Eu morri e fiquei ali sentado. Era uma cadeira bonita, dessas que não se vê mais por aí, só em brechó ou casa de gente velha. Da cadeira, tudo o que eu via era uma paisagem insólita e pessoas que eu conhecia; umas eu lembrava o nome, outras não, mas todos os rostos me eram familiares. Andavam, atravessam a rua, como se ali houvesse uma rua. Todos seguiam suas vidas, caso estivessem vivos. Morreram ou estavam absolutamente indiferentes à minha partida.

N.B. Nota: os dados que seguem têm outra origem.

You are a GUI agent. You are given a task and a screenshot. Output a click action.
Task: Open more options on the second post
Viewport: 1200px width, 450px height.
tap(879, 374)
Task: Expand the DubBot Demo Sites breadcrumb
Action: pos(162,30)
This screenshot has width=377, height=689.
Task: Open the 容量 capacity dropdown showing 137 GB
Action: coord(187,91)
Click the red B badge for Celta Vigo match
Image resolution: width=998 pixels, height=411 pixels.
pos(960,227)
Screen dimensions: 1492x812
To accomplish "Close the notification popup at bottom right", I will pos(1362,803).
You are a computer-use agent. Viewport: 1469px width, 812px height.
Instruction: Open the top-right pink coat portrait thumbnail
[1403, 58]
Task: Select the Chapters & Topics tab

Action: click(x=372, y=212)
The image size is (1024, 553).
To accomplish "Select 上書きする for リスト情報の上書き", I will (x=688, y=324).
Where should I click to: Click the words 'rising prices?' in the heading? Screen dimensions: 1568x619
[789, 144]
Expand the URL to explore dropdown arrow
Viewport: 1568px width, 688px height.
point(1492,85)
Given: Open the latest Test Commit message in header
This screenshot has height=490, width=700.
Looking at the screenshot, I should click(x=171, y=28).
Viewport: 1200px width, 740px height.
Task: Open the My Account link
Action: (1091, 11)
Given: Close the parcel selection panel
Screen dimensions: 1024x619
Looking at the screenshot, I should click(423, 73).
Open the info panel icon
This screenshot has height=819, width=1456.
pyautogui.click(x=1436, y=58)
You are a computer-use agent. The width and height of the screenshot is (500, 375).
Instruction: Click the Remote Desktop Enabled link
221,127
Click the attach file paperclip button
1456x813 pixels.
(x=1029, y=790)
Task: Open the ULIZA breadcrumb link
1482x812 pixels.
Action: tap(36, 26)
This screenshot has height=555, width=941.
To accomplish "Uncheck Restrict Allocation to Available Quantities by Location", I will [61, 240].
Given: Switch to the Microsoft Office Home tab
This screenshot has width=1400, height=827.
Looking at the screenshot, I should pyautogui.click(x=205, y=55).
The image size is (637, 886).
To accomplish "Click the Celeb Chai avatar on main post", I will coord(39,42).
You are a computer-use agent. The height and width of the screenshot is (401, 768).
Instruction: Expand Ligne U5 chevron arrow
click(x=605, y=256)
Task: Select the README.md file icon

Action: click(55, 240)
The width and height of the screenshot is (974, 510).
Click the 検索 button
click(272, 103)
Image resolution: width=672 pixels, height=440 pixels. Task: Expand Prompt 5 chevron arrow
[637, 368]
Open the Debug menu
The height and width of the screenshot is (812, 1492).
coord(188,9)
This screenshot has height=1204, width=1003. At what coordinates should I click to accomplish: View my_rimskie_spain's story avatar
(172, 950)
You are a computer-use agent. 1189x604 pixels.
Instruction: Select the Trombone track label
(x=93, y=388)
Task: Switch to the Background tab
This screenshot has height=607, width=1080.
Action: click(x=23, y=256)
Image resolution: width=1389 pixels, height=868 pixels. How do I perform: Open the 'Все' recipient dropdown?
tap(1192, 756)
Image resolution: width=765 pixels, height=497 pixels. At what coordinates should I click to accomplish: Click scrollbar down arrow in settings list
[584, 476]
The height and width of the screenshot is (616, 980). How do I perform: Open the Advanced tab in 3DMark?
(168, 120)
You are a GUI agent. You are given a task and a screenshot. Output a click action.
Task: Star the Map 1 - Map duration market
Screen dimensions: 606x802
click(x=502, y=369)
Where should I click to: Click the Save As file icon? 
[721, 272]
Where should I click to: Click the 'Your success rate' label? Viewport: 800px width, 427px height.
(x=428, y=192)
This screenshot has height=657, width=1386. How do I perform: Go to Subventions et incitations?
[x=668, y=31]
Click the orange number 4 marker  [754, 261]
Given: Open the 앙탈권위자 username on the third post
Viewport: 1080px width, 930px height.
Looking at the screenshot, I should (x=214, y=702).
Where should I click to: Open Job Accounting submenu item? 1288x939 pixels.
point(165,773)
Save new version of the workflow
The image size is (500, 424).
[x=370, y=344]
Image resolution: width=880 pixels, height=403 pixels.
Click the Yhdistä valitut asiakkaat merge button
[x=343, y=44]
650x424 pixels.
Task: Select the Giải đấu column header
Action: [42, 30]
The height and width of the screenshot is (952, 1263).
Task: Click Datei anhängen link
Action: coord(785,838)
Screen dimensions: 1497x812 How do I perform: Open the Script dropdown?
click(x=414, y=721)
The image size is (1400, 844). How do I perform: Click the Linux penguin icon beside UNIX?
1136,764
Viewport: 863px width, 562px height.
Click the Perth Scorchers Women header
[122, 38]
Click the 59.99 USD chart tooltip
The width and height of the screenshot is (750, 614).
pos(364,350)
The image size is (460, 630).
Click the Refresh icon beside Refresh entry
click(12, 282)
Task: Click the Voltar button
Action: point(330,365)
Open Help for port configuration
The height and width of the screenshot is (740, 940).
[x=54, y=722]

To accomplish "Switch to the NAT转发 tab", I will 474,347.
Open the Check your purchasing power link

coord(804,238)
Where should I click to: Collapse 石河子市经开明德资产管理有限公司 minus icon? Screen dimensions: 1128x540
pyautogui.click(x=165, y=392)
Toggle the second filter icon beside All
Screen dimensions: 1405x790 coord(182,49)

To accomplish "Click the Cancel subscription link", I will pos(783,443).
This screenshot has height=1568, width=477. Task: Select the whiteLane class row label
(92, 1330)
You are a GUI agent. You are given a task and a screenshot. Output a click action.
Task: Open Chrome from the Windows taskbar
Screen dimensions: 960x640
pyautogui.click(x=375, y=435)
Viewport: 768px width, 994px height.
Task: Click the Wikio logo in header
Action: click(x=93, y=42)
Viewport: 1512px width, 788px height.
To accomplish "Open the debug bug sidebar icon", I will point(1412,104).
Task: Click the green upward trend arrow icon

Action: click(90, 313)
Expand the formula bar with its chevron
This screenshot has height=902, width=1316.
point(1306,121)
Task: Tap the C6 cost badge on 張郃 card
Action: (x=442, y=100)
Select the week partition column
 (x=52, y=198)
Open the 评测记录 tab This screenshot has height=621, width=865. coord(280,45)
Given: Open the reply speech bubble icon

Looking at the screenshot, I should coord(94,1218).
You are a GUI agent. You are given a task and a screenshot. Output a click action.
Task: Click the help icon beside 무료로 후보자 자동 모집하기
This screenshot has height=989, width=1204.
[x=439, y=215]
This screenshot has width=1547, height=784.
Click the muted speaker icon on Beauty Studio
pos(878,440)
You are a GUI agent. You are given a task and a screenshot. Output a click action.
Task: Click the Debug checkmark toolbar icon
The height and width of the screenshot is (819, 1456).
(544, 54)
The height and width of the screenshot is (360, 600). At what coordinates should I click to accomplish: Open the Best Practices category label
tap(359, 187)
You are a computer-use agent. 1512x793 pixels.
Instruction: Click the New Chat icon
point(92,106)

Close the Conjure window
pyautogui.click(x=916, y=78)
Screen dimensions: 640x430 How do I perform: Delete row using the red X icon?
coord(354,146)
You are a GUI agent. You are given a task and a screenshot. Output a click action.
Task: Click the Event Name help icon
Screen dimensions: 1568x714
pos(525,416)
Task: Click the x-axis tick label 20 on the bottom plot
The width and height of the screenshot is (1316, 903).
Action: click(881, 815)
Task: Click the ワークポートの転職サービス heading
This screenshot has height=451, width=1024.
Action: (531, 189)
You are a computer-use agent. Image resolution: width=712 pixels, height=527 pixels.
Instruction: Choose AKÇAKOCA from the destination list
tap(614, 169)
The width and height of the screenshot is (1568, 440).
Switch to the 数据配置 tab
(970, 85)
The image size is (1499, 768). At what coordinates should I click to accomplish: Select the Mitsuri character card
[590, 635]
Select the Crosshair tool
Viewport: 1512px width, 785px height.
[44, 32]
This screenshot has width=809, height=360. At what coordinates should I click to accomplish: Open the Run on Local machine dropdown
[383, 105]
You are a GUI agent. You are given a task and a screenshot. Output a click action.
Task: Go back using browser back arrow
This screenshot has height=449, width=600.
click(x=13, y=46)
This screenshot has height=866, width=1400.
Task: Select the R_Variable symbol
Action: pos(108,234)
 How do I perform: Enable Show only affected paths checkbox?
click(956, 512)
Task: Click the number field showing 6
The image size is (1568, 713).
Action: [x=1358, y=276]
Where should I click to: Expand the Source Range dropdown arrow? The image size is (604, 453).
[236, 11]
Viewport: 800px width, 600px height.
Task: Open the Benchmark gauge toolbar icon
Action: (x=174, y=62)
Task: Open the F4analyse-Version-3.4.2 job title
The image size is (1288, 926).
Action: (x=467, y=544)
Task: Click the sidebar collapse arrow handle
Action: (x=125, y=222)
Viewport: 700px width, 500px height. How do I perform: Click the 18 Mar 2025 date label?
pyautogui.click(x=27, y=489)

Está bem, eu estava sonhando. Acordei bem tarde e um caso suspeito de Ebola chegava ao Rio de Janeiro. Vejo todos em pânico, muito dele incentivado pela imprensa, mas só penso em tudo que vi na noite anterior. Aparentemente, vai ficar tudo bem. Só essa mão invisível que continua esmagando meu coração que, parafraseando Saramago, não é de ferro e sangra todo dia.

Eu não morri, logo se vê, e já estou rindo enquanto escrevo, enquanto penso em psicografia. Mas já houve dias que preferia passar do sonho. Já houve dias em que senti ódio mortal – envelheci tantos anos por isso – porque não consigo ser indiferente. Da cadeira onde estou, vejo as letras passarem e tenho apego a todas elas, que vão se jogando sobre a tela: umas voltam, outras ficam, todas quero por perto. Esta cadeira, a que me sento agora, não é aquela cadeira, é uma preta e nova, de escritório. Eu não quero ir atrás daquela cadeira.